This is really what happened:

I have long called myself “the Clearing Cassandra” for my repeated and unheeded warnings about the dangers of letting the Trojan Horse of clearing (and the margining of uncleared trades) into the financial citadel. Specifically, clearing/margining can create financial shocks (and indeed financial crises) rather than preventing them (which is the supposed justification for mandating them).

We have seen several examples of this in the past several years, including the COVID (lockdown) shock of March 2020 (a subject of a JACF article of mine) and the recent energy market tremors. The most recent example, and in many ways the most telling one, is the recent instability in the UK that led the Bank of England to intervene to prevent a full-on crisis. The tumult fed a spike in UK government yields and contributed to a plunge in the Pound.

The importance being that if we misdiagnose the problem then we’re never going to find the right answer, are we?

30 thoughts on “Getting the gilts screw up right”

  1. The issue isn’t clearing itself, it’s the EU-derived MIFID requirements for clearing in cash. Had DB schemes been able to post government bonds as margin/collateral (even with a suitable haircut) then this would have largely mitigated the situation.

  2. From the article:
    “The LDI strategies were right way risks. Interest rate movements that cause swaps to lose value also increase the value of the funds (by reducing the PV of their liabilities). The funds were not–and are not-leveraged plays on interest rate risk. So the prospects of defaults on derivatives that could be mitigated by clearing were minimal.”

    Thats a bit like say the ‘Win at roulette by betting on black and doubling your stake each time until you win’ strategy is a good one. It is, if you have infinite cash. There’s plenty of companies that ran out of cash before their assets were less than their liabilities. Yet they all go bankrupt the same. Ask Northern Rock.

    Of course there was an interest rate risk to the LDI strategy. If interest rates went up, the pension fund needed cash, lots of it, to post collateral. Which they didn’t have. Ergo they were hoping that interest rates rises wouldn’t result in more collateral demands than the amount of cash they had available. Through the twenty teens that was a reasonable bet. At any point after the entire Western world splurged trillions of printed money into their economies to combat the sniffles it became untenable – it was obvious rates were going to rise to combat rapidly rising inflation. The pension funds had more than enough time to avoid this car crash, yet they did nothing.

  3. Jim – so the gilts panic had nothing to do with Kwasi Kwarteng’s modest tax-cutting budget, it was created by the Bank of England and then weaponised to justify the coup?

  4. If pension funds are mandated by the regulator (aka Gordon Brown, effectively) to be long gilts at some level, the market liquidity (the free float) is artificially lower.

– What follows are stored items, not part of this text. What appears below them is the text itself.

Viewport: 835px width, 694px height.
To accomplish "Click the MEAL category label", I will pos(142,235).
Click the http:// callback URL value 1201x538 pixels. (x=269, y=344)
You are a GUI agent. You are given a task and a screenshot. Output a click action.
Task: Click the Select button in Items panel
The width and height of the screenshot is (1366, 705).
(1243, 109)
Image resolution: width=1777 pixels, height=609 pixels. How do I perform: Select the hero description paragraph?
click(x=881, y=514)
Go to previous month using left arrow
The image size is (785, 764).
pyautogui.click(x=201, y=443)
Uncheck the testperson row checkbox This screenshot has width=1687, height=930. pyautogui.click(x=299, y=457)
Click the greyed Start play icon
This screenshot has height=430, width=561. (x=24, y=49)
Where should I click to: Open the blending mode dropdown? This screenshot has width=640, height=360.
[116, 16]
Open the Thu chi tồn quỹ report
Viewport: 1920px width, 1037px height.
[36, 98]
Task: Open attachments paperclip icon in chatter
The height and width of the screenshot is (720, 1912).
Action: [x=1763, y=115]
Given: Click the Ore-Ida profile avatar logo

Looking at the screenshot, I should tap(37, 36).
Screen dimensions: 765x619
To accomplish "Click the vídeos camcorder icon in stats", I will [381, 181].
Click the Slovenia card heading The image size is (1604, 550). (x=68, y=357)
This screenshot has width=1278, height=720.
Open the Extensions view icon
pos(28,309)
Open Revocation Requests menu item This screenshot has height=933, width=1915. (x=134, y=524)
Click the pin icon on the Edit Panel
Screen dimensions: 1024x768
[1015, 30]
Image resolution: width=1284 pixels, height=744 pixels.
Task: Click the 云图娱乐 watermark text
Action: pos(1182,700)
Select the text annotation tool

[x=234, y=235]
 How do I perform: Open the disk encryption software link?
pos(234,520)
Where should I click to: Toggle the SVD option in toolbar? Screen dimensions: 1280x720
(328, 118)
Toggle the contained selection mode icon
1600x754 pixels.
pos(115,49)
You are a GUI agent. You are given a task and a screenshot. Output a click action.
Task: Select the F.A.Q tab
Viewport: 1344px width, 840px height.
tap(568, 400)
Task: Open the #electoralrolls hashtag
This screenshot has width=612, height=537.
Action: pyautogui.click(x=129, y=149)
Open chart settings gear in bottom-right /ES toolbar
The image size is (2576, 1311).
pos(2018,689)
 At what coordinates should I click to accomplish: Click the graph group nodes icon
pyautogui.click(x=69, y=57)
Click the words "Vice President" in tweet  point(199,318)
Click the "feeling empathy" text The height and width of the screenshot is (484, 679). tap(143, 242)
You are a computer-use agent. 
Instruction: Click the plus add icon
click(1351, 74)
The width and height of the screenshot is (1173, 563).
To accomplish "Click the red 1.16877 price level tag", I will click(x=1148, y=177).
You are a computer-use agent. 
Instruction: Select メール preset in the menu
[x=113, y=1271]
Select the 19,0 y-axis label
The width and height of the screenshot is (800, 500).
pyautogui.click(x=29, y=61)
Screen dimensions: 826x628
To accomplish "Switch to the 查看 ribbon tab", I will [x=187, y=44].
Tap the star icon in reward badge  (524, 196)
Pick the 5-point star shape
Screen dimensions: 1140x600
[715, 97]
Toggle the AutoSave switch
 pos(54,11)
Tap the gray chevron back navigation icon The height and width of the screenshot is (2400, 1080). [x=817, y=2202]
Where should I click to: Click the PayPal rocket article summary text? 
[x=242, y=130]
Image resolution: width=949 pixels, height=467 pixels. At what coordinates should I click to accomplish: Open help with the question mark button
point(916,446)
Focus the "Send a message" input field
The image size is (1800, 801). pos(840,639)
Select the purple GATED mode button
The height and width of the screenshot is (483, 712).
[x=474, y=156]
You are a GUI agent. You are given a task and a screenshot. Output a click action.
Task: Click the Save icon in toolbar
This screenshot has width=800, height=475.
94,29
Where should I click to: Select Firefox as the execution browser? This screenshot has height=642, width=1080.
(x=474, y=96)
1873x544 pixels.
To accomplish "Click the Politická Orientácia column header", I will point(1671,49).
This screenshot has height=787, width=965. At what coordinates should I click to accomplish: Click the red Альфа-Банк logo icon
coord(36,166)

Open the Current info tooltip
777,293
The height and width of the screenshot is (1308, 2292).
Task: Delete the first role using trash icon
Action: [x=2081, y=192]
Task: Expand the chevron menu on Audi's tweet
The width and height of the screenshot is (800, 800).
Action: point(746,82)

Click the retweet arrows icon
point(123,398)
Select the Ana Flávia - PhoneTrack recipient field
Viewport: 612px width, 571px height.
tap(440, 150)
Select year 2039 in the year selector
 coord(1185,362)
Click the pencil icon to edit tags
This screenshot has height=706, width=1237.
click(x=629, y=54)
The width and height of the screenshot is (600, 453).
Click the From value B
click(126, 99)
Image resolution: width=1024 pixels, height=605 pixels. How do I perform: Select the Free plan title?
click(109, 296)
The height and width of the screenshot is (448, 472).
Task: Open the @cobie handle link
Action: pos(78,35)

    The amount of “extra” volume hitting the market that is needed to move prices/spreads would also be lower, so volatility would increase (be higher) than otherwise once the BoE decided to increase rates.

    In the market, once prices start moving, no-one actually knows who the sellers are until some period of time afterwards. A buyer might not know who the seller was even after the trade has settled.

    Is it Andrew Again who does this stuff for a living?

    The question would be how long would it be before some number of pension funds are able to unwind the LDI positions and escape the management contracts given the interest/inflation rate environment has changed?

  5. “so the gilts panic had nothing to do with Kwasi Kwarteng’s modest tax-cutting budget, it was created by the Bank of England and then weaponised to justify the coup?”

    Yes and no. The Kwarteng budget (including the borrowing for the energy price cap) was the straw that broke the camels back. All the previous borrowing for Covid etc had been monetised by the BoE so the markets were sanguine about that, they know (as everyone bar our host does) that the covid billions will never be extracted from the economy. QT will never happen. But now they faced far less borrowing than for covid but without the BoE doing the heavy lifting, and potentially starting QT up in November as well. Cue rates beginning to rise. Which in turn created the pensions fiasco (which situation had been studiously ignored by all the highly paid people tasked with monitoring exactly such systemic risk type behaviour).

    I don’t agree the BoE created the crisis, but I do think they weaponised it to destroy Truss and Co for sure. By creating a end date for their pension fund support scheme, and then just a few days prior to that date confirming it in no uncertain terms: ‘Get it while its good boys, Fridays the last day!’ they told the markets ‘We are letting Truss and Co swing in the wind’. It was Bailey’s speech in Washington that precipitated Kwarteng being dragged home to be sacked and Truss given house arrest by the usual WEF mob.

  6. . . . the markets were sanguine about that, they know (as everyone bar our host does) that the covid billions will never be extracted from the economy. QT will never happen. But now they faced far less borrowing than for covid but without the BoE doing the heavy lifting, and potentially starting QT up in November as well.

    Do they know or do they not?

  7. Tim

    You’re missing out on some beauties I fear.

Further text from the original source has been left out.